![]() |
Today Stories of Children and Youth |
Follow @CYCareworkers |
Translate this page |
CANADA
Aboriginal youth face higher risk of injuries
A new report says aboriginal children suffer from unintentional injuries serious enough to require hospitalization at twice the rate of other kids in Canada.
The Statistics Canada report by Lisa Oliver and Dafna Kohen is based on five years of national data gathered from 2001-02 to 2005-06. Figures for Quebec were not included in the analysis.
During that time, Canadian acute-care hospitals discharged 117,605 children and youths aged 19 and younger who were treated for unintentional injuries.
The report says falls and land transportation injuries, such as car accidents, were the main reasons children were sent to hospital.
But gaps in the rates of injuries because of fires, natural environmental causes and drowning or suffocation were greater when rates for aboriginal children were compared to those for other kids.
Hospitalizations of boys were more common than of girls. But the differences in the rates of injuries for aboriginal girls compared to other girls were greater than the differences between aboriginal and non-aboriginal boys.
Unintentional injuries are what most people would describe as accidents -- events in which there is no intent to harm.

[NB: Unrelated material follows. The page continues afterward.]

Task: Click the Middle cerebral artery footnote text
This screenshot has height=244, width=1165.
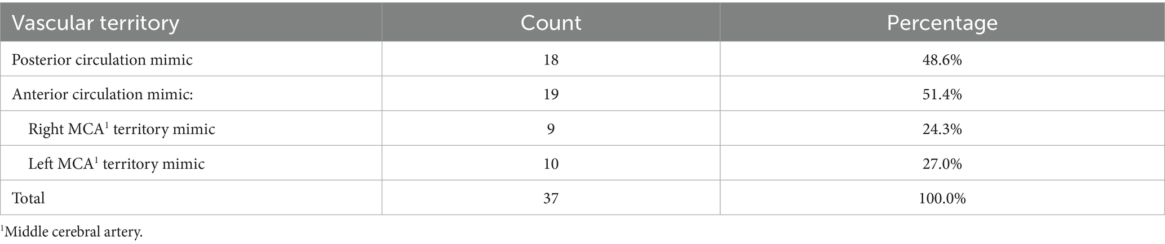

Drug reactions and injuries caused by medical errors were not included in the analysis, nor were injuries that caused death.
The Statistics Canada analysts used postal code information, which meant they were not directly comparing aboriginal children to non-aboriginal children.
Rather, they compared injury rates among children who lived in areas with a high concentration (more than 33%) of people of First Nations, Metis or Inuit origin to children who lived in areas where there was a low concentration of people from any of those groups.
They found children and youths who lived in areas where there was a low percentage of aboriginals were hospitalized for injuries at a rate of 37.1 per 10,000 person-years.
In areas where many First Nations, Metis or Inuit people lived, the rates were 85.9, 88.2 and 83 respectively.
The report notes unintentional injury is the leading cause of death and disability for Canadian children, and can have life-long health consequences for those who survive them.
"Not only are injuries associated with increased health care costs, hospitalizations and physician care, but injuries sustained in childhood also have consequences that can last throughout the life-course," the authors say.
Statistics Canada says although the findings are in line with previous research, the report provides a more comprehensive analysis by providing results for each Aboriginal group and for a range of injury causes.